Елена вздрогнула, прижалась на секунду ко мне, затем, отпрянув, уселась на замусоренную траву. Я сел рядом. Должно быть, мы выглядели довольно странно: сидим, скукожившись от холодного ветра, и молча смотрим на павильон, как будто ожидая начала представления. Краем глаза мы заметили на деревьях детей. Мелькающие светлые пятна: может быть, лица, а может, трепещущие изнанкой листья — предвестники бури. Небо затянуло тучами, сгустился зеленый свет, в холодные онейрические глубины которого все глубже и все безнадежнее погружался остров Мальта и островок Фаусто и Елены.

О Господи, опять все та же дурацкая ситуация: резкое падение барометра, которого никто не ожидал; обманчивые видения, устраивающие засады на границе, где все должно быть спокойно; ужас перед незнакомой ступенькой на темной улице, которая казалась такой ровной. В тот день мы действительно спускались по ностальгическим ступеням памяти. Только вот куда они нас привели?

В парк, который мы уже никогда не сумеем отыскать.

Похоже, мы использовали Валлетту, чтобы заполнить пустоту внутри себя. Металл и камень не могут утолить голод. Мы сидели, вперив голодные глаза в полумрак, прислушиваясь к нервно трепетавшим листьям. Чем еще мы могли утолить голод? Только друг другом.

«Мне холодно», — сказала она по-мальтийски, но не придвинулась ближе. С английским на сегодня покончено. Мне хотелось спросить: Елена, чего мы ждем — когда окончательно испортится погода или когда заговорят деревья и мертвые дома? Но вместо этого спросил: «Что-то не так?» Она покачала головой. Скользнула взглядом по земле к поскрипывающему павильону.

Чем больше я изучал ее лицо — трепещущие темные волосы, чуть раскосые глаза, веснушки, сходящие на нет в зеленоватом свечении этого дня, — тем большую испытывал тревогу. Мне хотелось протестовать, но некому было высказать свой протест. Возможно, я хотел заплакать, но не было слез — соленое море мы оставили чайкам и рыбацким судам, не вобрали в себя, как вобрали мы город.

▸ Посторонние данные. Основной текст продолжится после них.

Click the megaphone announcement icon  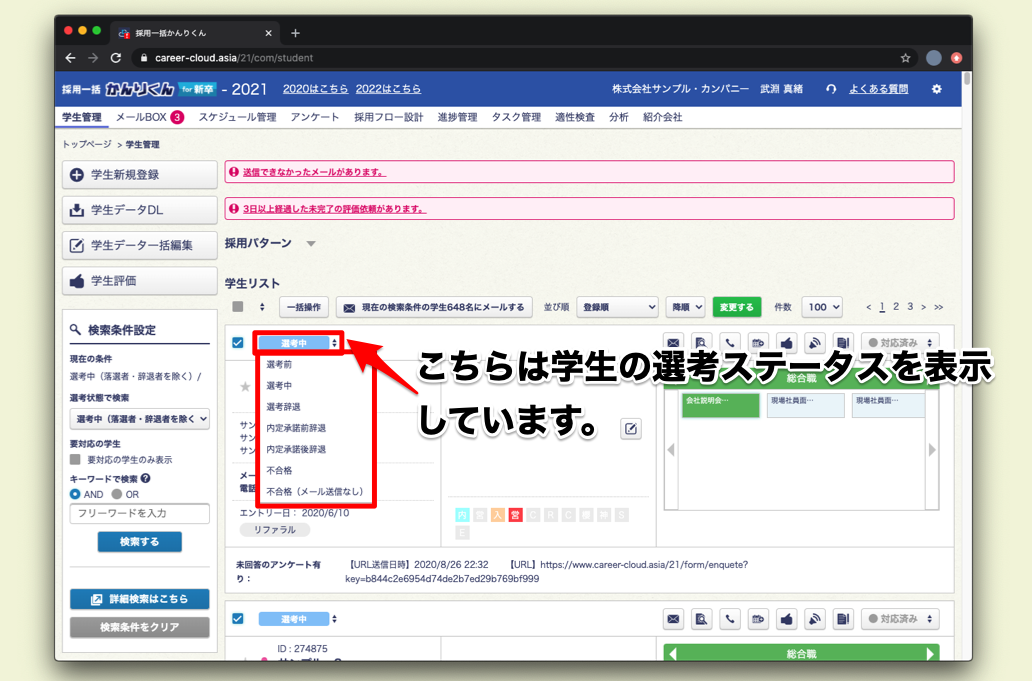click(x=813, y=341)
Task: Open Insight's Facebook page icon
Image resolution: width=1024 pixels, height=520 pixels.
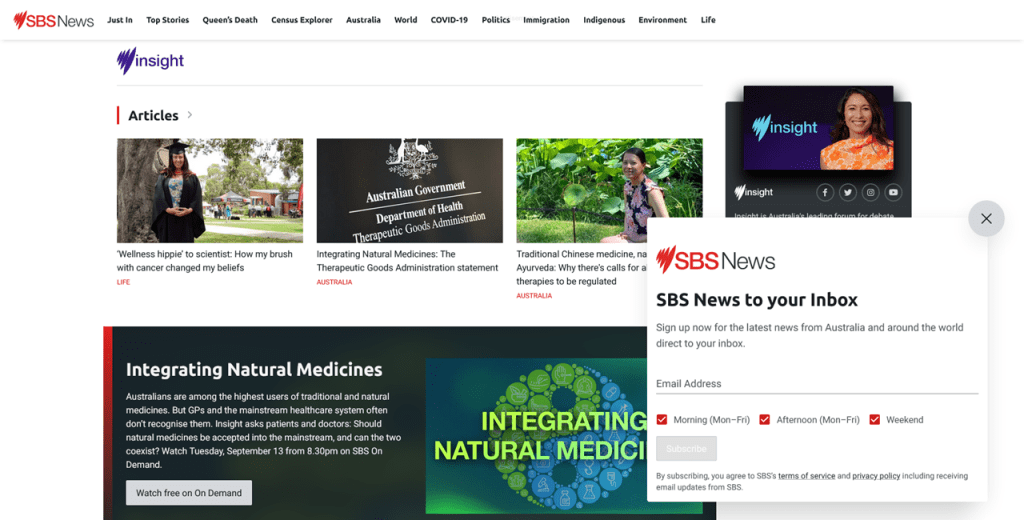Action: (825, 192)
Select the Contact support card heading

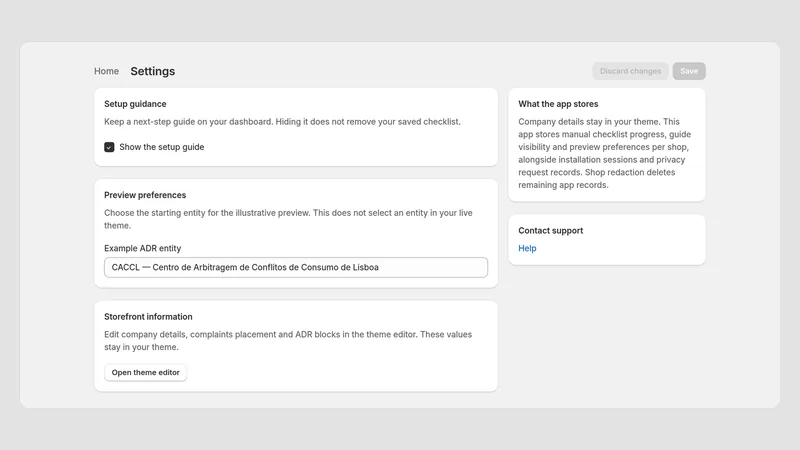tap(551, 231)
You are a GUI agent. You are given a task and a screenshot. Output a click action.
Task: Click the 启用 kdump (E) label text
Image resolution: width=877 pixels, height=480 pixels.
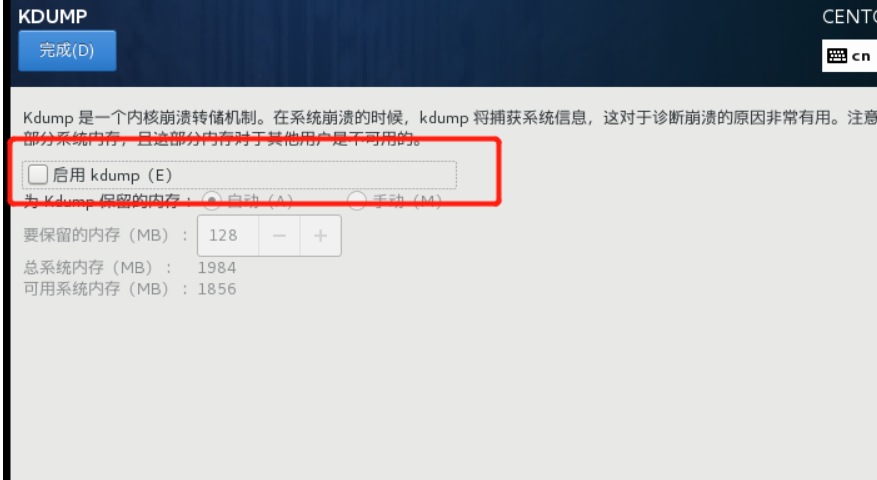coord(112,175)
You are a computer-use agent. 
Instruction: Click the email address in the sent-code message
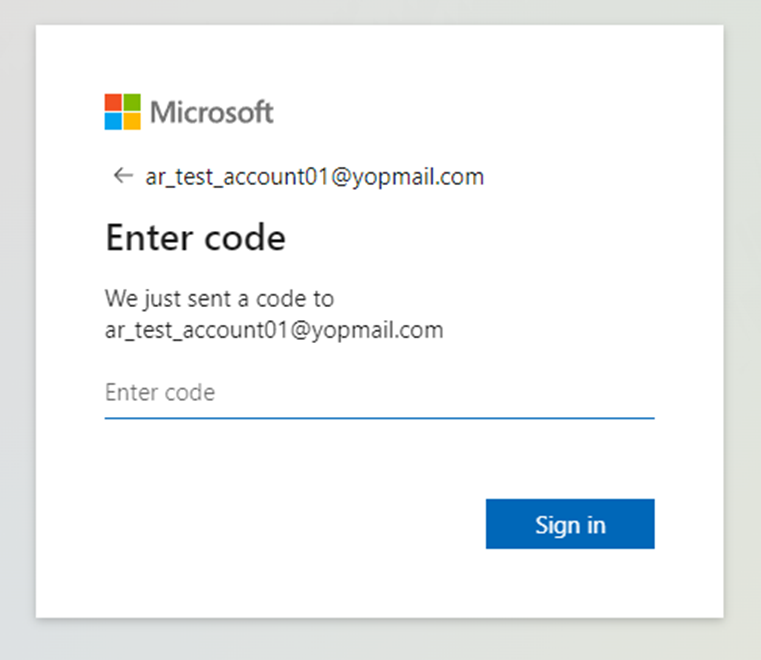(x=273, y=330)
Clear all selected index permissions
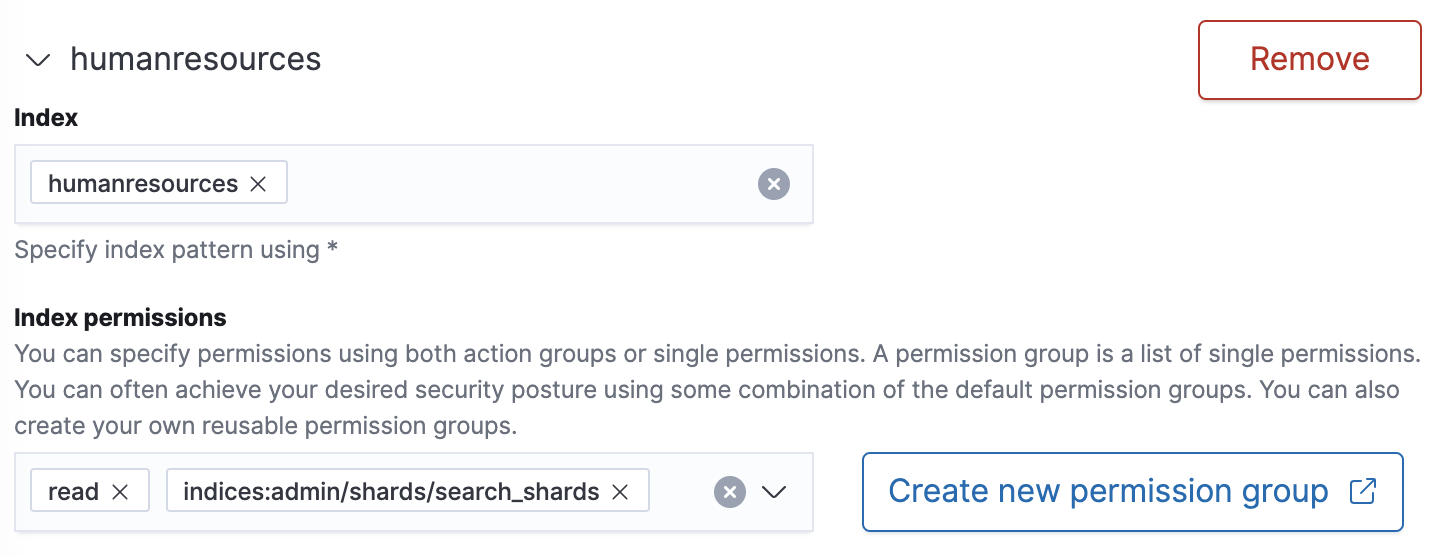Image resolution: width=1438 pixels, height=556 pixels. [x=730, y=492]
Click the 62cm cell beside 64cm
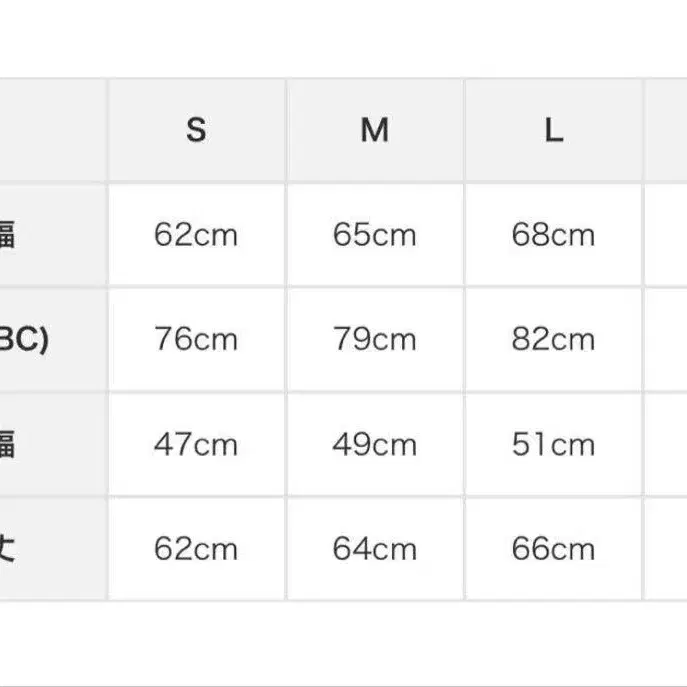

Возникли у нее те же воспоминания об азалиях или ощущение того, что этот город — сплошной обман, вечно остающееся невыполненным обещание? Было ли у нас хоть что-то общее? Чем глубже все погружалось в сумерки, тем больше я сомневался. Я действительно — убеждал я себя — люблю эту женщину всеми силами души, способствующими любви и обеспечивающими любовь вообще, но здесь предполагалась любовь в сгущающемся мраке — надо было с чем-то расстаться, не зная точно, сколько утрачено и сколько можно получить взамен. Я даже не знал, видит ли она тот же самый павильон, что и я, слышит ли те же детские голоса в зарослях нашего парка, здесь ли она вообще или, как Паола — Господи, уже не наша дочка, но дитя Валлетты, — бродит одна дрожащей тенью на какой-нибудь улице, где свет так ярок, а горизонт так ясен, что можно с уверенностью сказать: это улица, сотворенная тоской по прошлому, ностальгией по той Мальте, какой она когда-то была, но какой уже никогда не будет вновь!

Пальмовые листья терлись друг о друга, истончаясь до нитей и вплетаясь в зеленую материю света; ветви деревьев скрипели, листья цератоний, сухие как кожа, тряслись на ветру. Как будто что-то готовилось за деревьями, что-то готовилось в небе. Все эти содрогания вокруг нас, нарастая, грозили бедой и шумели громче, чем дети или призраки детей. Страшась вглядеться в темноту, мы пялились на павильон, хотя одному Богу известно, что там могло возникнуть.